[[ Supplied material, beginning ]]

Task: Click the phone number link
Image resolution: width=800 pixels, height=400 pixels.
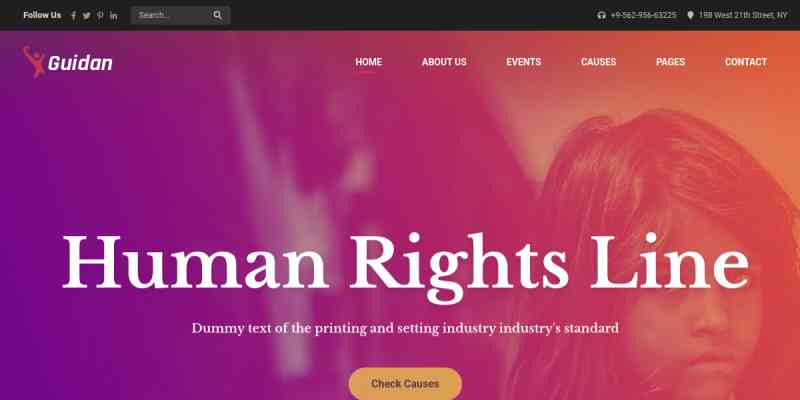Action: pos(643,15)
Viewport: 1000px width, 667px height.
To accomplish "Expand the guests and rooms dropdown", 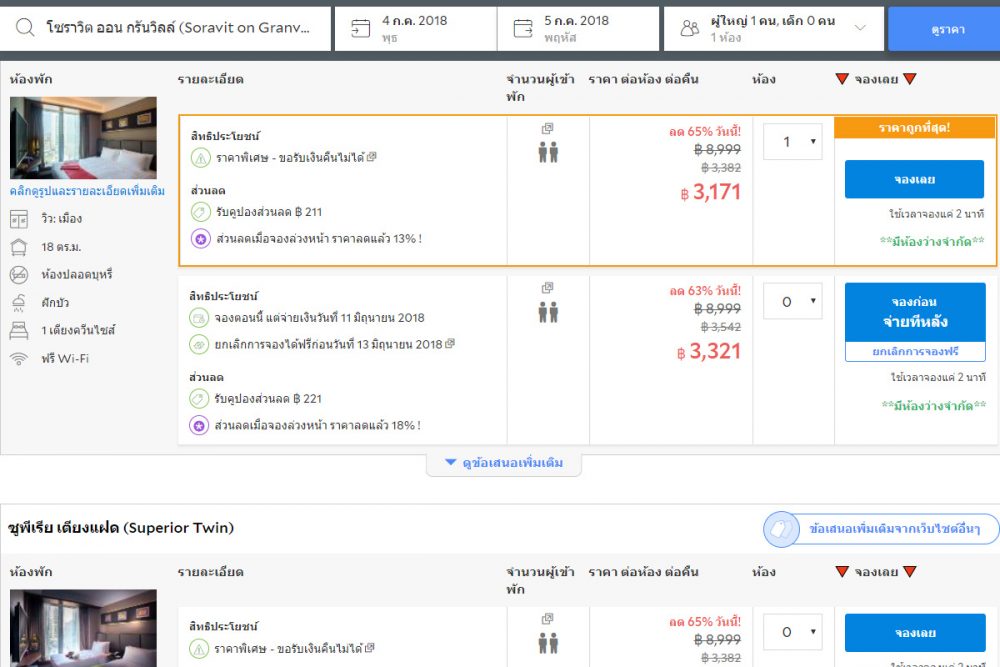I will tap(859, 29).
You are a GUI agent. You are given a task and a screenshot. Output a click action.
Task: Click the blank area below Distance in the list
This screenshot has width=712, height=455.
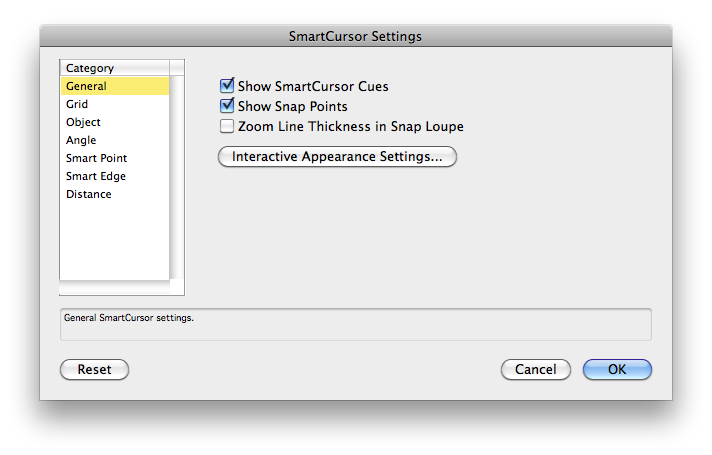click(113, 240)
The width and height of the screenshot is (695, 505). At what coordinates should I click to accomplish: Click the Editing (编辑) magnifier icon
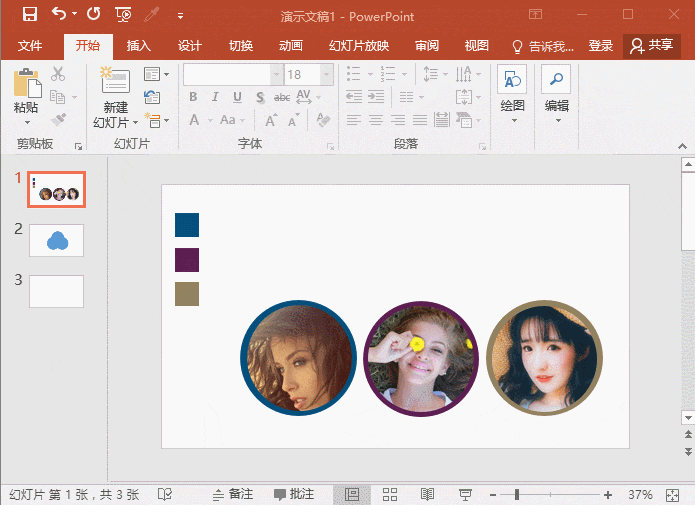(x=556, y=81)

[[ Supplied material, end ]]

▶ _Required work_
Only the lines from the one with "Task: Click the blank" through the last line above belong in the answer. Reproduce them exactly, without the pictures.

▶ _Output of the exercise_
Task: Click the blank area below Distance in the list
This screenshot has width=712, height=455.
click(113, 240)
The width and height of the screenshot is (695, 505). At what coordinates should I click to accomplish: Click the Editing (编辑) magnifier icon
(x=556, y=81)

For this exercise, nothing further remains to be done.